Most of the network bandwidth required to run a Paxos implementation is used sending data from the leader to its followers. When the leader fails and another node takes over there can be a dramatic change in the flow pattern of data in the system, which risks overwhelming some network links. I don’t have a comprehensive answer for how to detect this in advance, but be aware that it can happen.

Leadership changes should be needed relatively rarely (I count four occurrences in the last two months in one of our production clusters) but can be disruptive when they occur, so it could be a good idea to add a Revolutionary Monkey to your Simian Army to depose the current leader more frequently than would happen naturally.

Unusual activity

In normal running each node of the cluster executes quite a small subset of its code, avoiding all of the branches that are only active during some kind of failure. More specifically, this is something like:

  • a follower expects to receive only proposed and committed messages from the current leader for its current term, and never to become a candidate.

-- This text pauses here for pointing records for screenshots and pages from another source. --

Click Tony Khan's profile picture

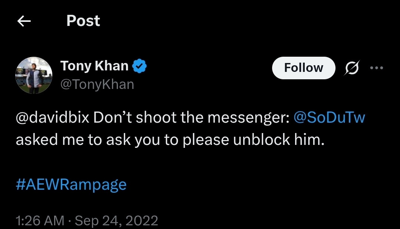point(33,75)
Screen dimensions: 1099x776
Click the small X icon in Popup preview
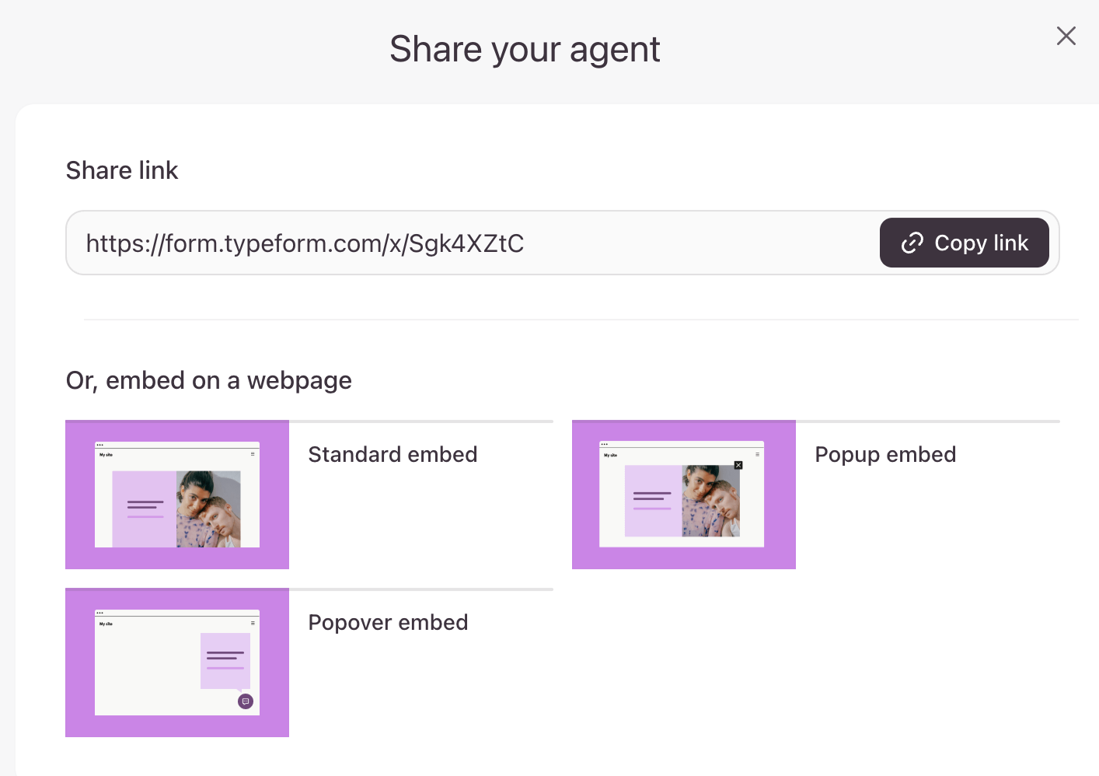click(x=738, y=465)
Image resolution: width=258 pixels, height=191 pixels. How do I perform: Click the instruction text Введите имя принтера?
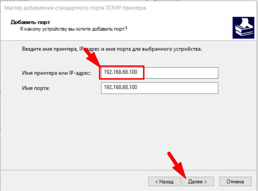click(x=112, y=49)
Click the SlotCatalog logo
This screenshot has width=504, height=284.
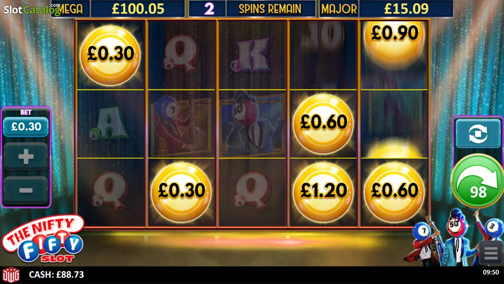pyautogui.click(x=32, y=9)
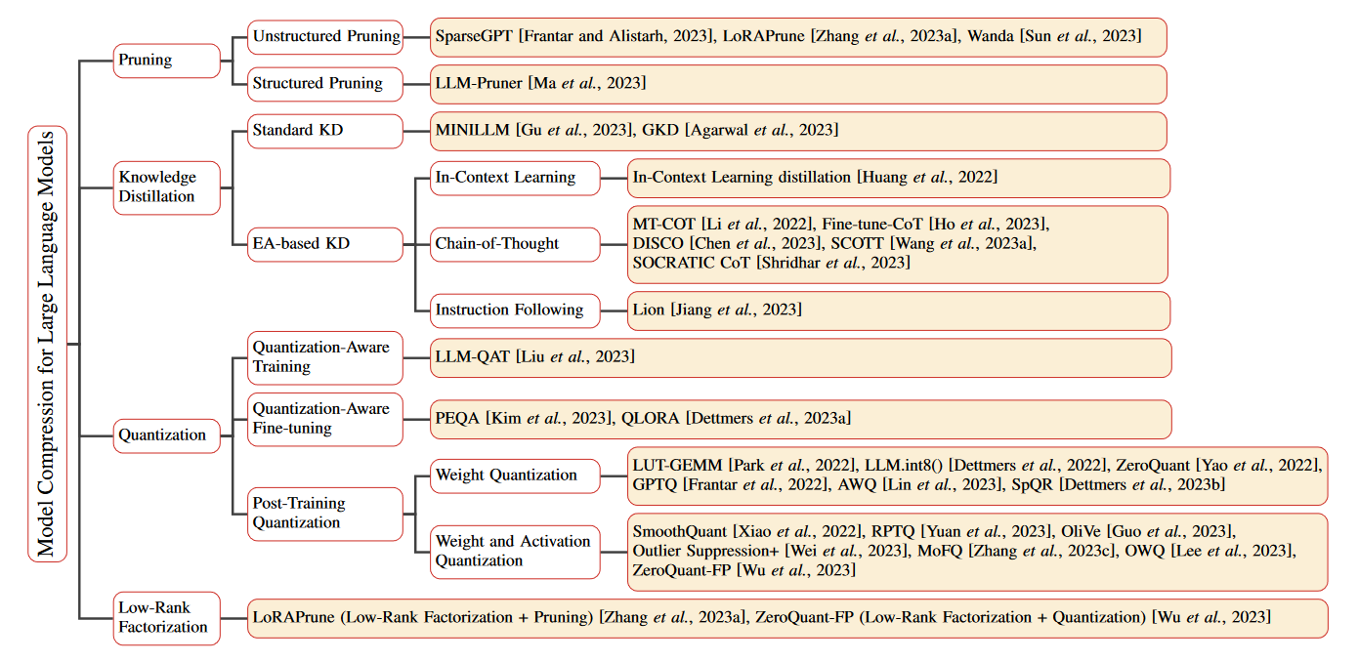Select the Weight Quantization node
The width and height of the screenshot is (1358, 662).
tap(515, 476)
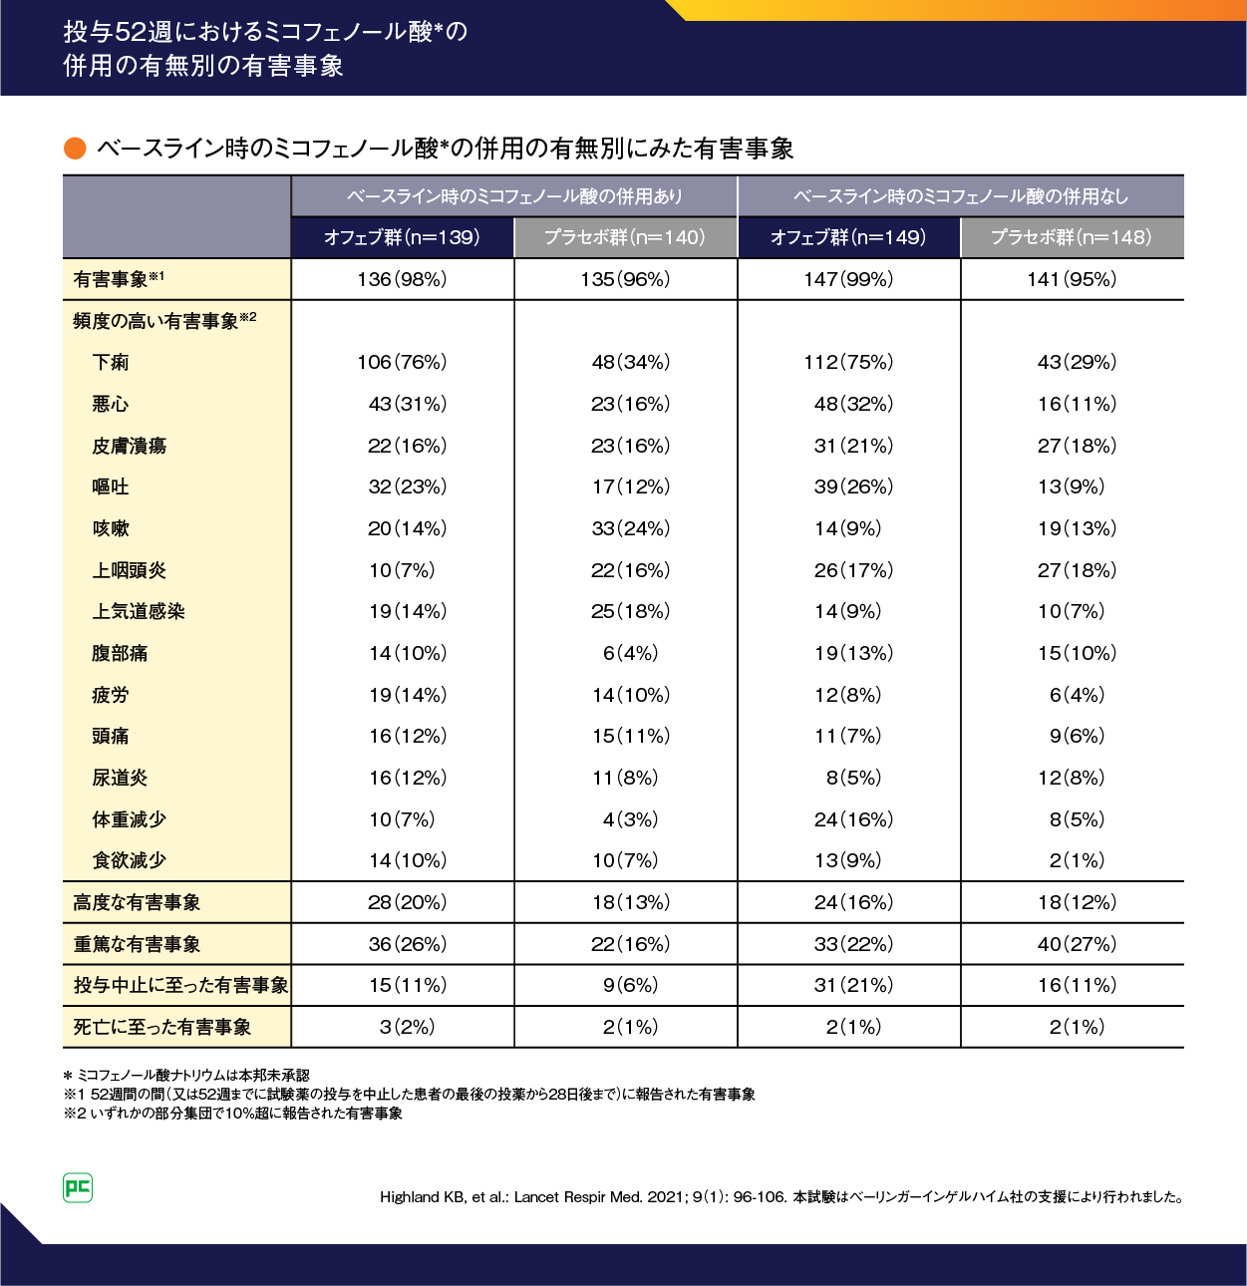
Task: Click the ミコフェノール酸の併用なし column group header
Action: (960, 196)
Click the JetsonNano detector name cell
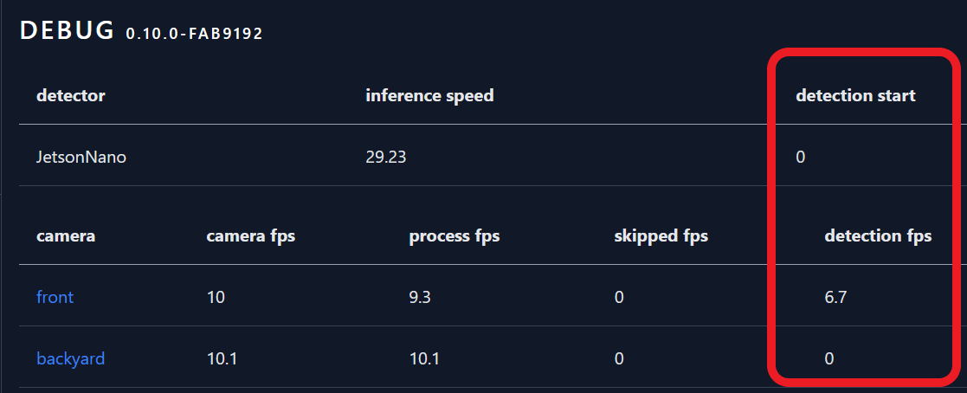 tap(81, 157)
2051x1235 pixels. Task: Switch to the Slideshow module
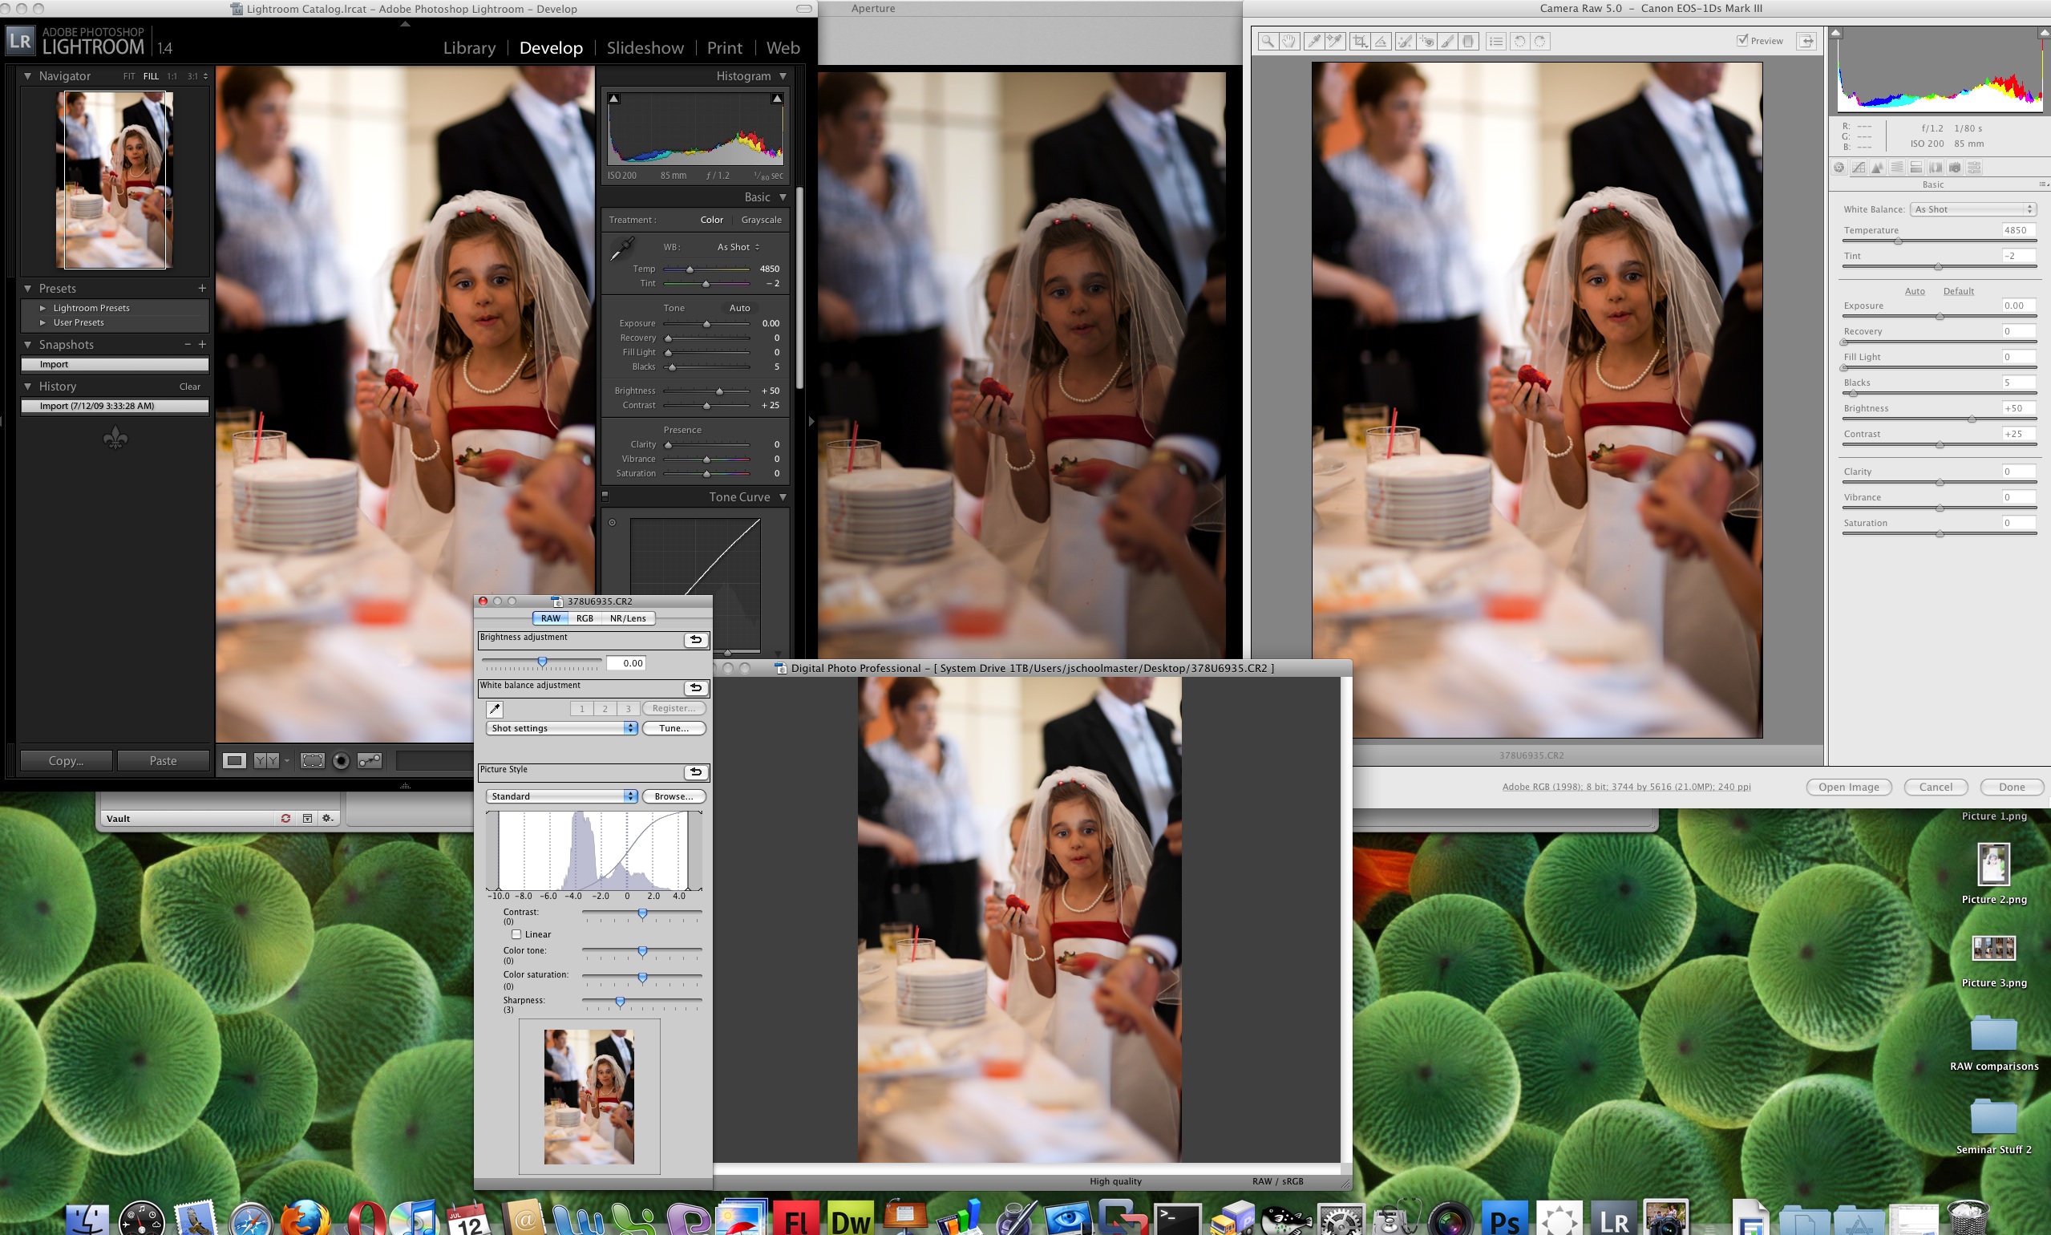[x=645, y=48]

  • a leader expects to receive only accepted messages from its followers for its current term, and to send proposed messages due to timeouts or client requests. It occasionally becomes an incumbent, but never a candidate.

It has turned out to be worthwhile and simple to record, in detail, all activity that is not on these paths. The resulting logs are empty when the cluster is completely healthy, but contain very detailed information whenever something unexpected happens.

Observability

Observability is about measuring the state of your system and using these measurements to take further action.

If the cluster is completely healthy and all the latency measurements seem reasonable then all is well in the world. If the cluster is healthy-but-not-completely then it’s still working from the clients’ perspectives but there’s an elevated risk of failure. Nodes that become candidates, even temporarily, warrant further investigation. The logs of activity off the usual paths will show if it’s a problem with the node itself or its connectivity.

If the cluster is critically unhealthy then immediate action may be required to restore service. Unusual-activity logs and other monitoring can determine whether the cluster is down because of lost connectivity or because of the failure of too many nodes. If the former, fix the connectivity to restore service. If the latter, there is a risk that some recently-acknowledged data has been lost, but (accepting this risk) it is sometimes possible to restore a cluster from any remaining nodes. The last resort is for the cluster to be completely terminated and then started from backups on a set of healthy nodes.